Also - some maps are just stinkers. I guess this seems obvious, but I really feel it now in a way I didn't before. I'm not talking about ending up with some kind of tundra/desert/mountain type start (which I did in a game recently!) It's the little things. As you say - gold or a grassland/gems tile (!) in your captial BFC - with a food resource so you can work it! - it's huge. Massive. Not just the "ooo! isn't that nice!" that it was before.

Agree with everything you've got so far here - am really looking to see what some others say, as this is really filling a needed gap IMHO. Most of the strategy articles here are either at the beginner - which is great. Or telling me how I can gain an extra 68.9 hammers by running caste system/enviromentalism and flipping back to state property/facism by razing all my own lumbermills (except the ones on hills) the turn before I build the Taj. (But only on a fractal Deity duel match - playing as Isabella). What?

I think there's a lot of players out here like me who probably need to be told that if you've got *a* winning strategy on noble. Great. Now you can forget that - or at least separate it into its individual bits and know when you can use some of them and when you've got to do something else. Is an early rush combined with taking CoL off the Oracle something you do *every* game? Not anymore. If you've got adequate land to expand without an axe rush, no early agg neighbour, you're not industrious and you've got stone but not marble - you'd better rethink your strategy and do something else. Simple I know, but took (is taking! :lol:) a long time to sink into this thick skull.

Somethings I heartily agree with

If you have seafood and like it you will need to start building at least 2 galleys by 0AD.

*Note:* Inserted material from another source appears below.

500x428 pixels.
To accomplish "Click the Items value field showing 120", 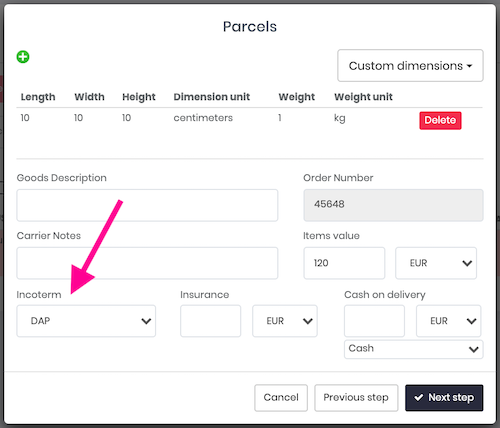I will 344,263.
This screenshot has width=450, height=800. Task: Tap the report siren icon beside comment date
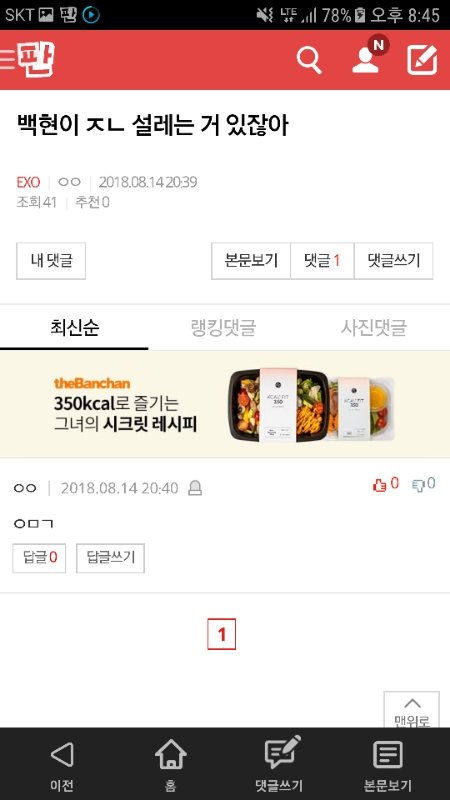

Nearly fell off my chair laughing at that one! Oh yeah - and start building triremes as soon as you can... because those galleys don't hold up that long and even triremes fall to massive barb galley madness sometimes.

Every city needs a food resource of some kind

Oh yes. Another one learned through sad experience. And not just that, but wheat (+2) is better than rice (+1) and fish (+2) is better than clams (+1) etc. etc. It makes a difference now. The plantation resource bonuses are even more lopsided. Sugar - meh... Dye - ooooo!!!

And whipping unimproved tiles is almost always the right choice.

Great stuff - thanks again for this and for others who add to it.

edit: Oh and one other thing from personal experience. Be wary of jungle. Yes there's good resources there. Yes it's green underneath. Plan double the number of workers or more to clear it! Don't settle it until you have to for expansion or blocking reasons. If you can go elsewhere first then do that.

And agree with Loki on the rex thing - chop/whip settlers, chop/whip workers. Get 4-6 cities up and going asap. This can't be overstated
 
I could format this into a War Academy article including everything people include and categorizing/formatting them if people would like that ... but since I'm fairly new here I feel like maybe someone more formal than me should be doing it. I mean I don't mind doing the work if enough people think its a worthy cause but I just had seen a lot of recent posts about people trying to move up and I had been pondering making this thread anyhow so that's why I put it up.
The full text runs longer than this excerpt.